◆ SOURCE TEXT

------------------------

The Jury now left the Court by request of the Judge.

Mr. Justice Scrutton (addressing counsel). The offence for which prisoner is indicted is unlawfully converting and appropriating property to his own use with intent thereby to defraud. Both of you know there are cases in connection with false pretences where it has been held that an honest intention ultimately to return the property is no defence. If you present a forged signature with intent to defraud, an honest intention to restore the money does not stop the intent to defraud. In larceny there are a series of decisions to the effect that

you must permanently appropriate, otherwise it is not larceny. Assuming the jury should think there was conversion for the prisoner's own use, with honest intention to restore or return, are there any cases under this or other statutes which would throw light on the question? Of course, conversion, as one known it in civil courts, is dealing with an article, and even if consistent with the rights of the true owner it would not matter; if you intended subsequently to return it, you would still he converting it for the time being. Is there anything to show whether this ought to follow the larceny statute or the law in forgery cases? I am not asking you to answer now.

Mr. Leycester. I cannot think of any reported cases at the moment. It is a question which arises at every trial of this kind.

Mr. Justice Scrutton. A man might honestly think, "I am going to pay this, back. I will use it now, but my mother is going to die and leave me a legacy."

Mr. Leycester. It is always laid down that that is no defence; it follows embezzlement. Every clerk who embezzles says that; every solicitor says he hoped to repay—probably with truth.

Mr. Justice Scrutton. If you think there is anything which helps you on the larceny cases, Mr. Simner, perhaps you will send me a note of what it is. I was thinking more particularly of the motor-car transaction in this case.

In summing up Mr. Justice Scrutton directed that it was no excuse that prisoner honestly intended to repay trust funds which he had misappropriated.

(Wednesday, October 19.)

Detective-sergeant ARTHUR THORP, City. I have looked through office papers and find no trace of any income account being sent to the beneficiaries since April, 1907.

Verdict, Guilty on first and second counts as to the £500 and £1,200; Not guilty on third, fourth, and fifth counts.

The following indictment was then proceeded with (before another jury): Being the trustee on an express trust created by the will of William Joseph Cloughton, deceased, of certain property for the use and benefit of Emily Cloughton and another, did unlawfully convert to his own use and benefit and to the use and benefit of William James Bradley on July 27, 1904, £958 8s. 5d., on August 26, 1904, £3,500, on September 20, 1904, £1,250 and £3,539 1s. 9d., on November 4, 1904, £3,000, and on January 9, 1905, £1,250, in each case with intent to defraud-; one William James Bradley being trustee as afore-said, did unlawfully convert the before-mentioned property to his own use and benefit and to the use and benefit of the said F. E. Swann, and the said F. E. Swann aiding and procuring the said W. J. Bradley to commit the said misdemeanours.

------------------------

Return the passage of the trial report that opens with the words containing "Mr. Justice Scrutton. A" and closes with "he had misappropriated.", copied without any changes. The rows after this text aren't needed for what follows.

------------------------

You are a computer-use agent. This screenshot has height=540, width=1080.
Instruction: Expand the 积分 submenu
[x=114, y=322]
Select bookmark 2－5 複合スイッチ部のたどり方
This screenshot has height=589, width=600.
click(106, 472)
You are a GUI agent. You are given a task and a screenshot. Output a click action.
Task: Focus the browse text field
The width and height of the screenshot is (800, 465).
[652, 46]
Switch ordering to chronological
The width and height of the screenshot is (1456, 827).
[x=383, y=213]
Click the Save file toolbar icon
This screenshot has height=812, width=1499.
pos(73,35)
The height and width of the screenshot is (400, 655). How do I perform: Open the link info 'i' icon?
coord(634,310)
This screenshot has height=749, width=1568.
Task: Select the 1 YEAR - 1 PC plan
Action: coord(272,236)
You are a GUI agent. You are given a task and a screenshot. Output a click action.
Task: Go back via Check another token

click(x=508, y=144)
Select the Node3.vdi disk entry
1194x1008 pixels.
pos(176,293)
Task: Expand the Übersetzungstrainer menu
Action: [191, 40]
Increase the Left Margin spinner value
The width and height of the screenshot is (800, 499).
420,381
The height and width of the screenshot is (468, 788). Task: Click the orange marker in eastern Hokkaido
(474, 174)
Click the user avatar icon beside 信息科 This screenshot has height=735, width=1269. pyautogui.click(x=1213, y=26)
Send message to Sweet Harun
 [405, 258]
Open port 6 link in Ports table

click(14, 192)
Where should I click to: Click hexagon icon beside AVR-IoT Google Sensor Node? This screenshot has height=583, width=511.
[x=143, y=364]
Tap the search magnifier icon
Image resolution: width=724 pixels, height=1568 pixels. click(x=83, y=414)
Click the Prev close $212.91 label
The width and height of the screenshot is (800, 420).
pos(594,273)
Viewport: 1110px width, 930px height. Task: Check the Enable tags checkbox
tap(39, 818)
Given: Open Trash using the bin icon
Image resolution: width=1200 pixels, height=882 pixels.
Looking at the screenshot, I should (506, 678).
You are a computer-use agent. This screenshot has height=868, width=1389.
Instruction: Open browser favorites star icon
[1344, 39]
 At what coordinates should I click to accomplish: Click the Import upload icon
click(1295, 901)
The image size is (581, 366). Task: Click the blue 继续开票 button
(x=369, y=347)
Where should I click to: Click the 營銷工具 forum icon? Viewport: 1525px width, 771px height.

------------------------

◆ FINISHED ANSWER
Mr. Justice Scrutton. A man might honestly think, "I am going to pay this, back. I will use it now, but my mother is going to die and leave me a legacy."

Mr. Leycester. It is always laid down that that is no defence; it follows embezzlement. Every clerk who embezzles says that; every solicitor says he hoped to repay—probably with truth.

Mr. Justice Scrutton. If you think there is anything which helps you on the larceny cases, Mr. Simner, perhaps you will send me a note of what it is. I was thinking more particularly of the motor-car transaction in this case.

In summing up Mr. Justice Scrutton directed that it was no excuse that prisoner honestly intended to repay trust funds which he had misappropriated.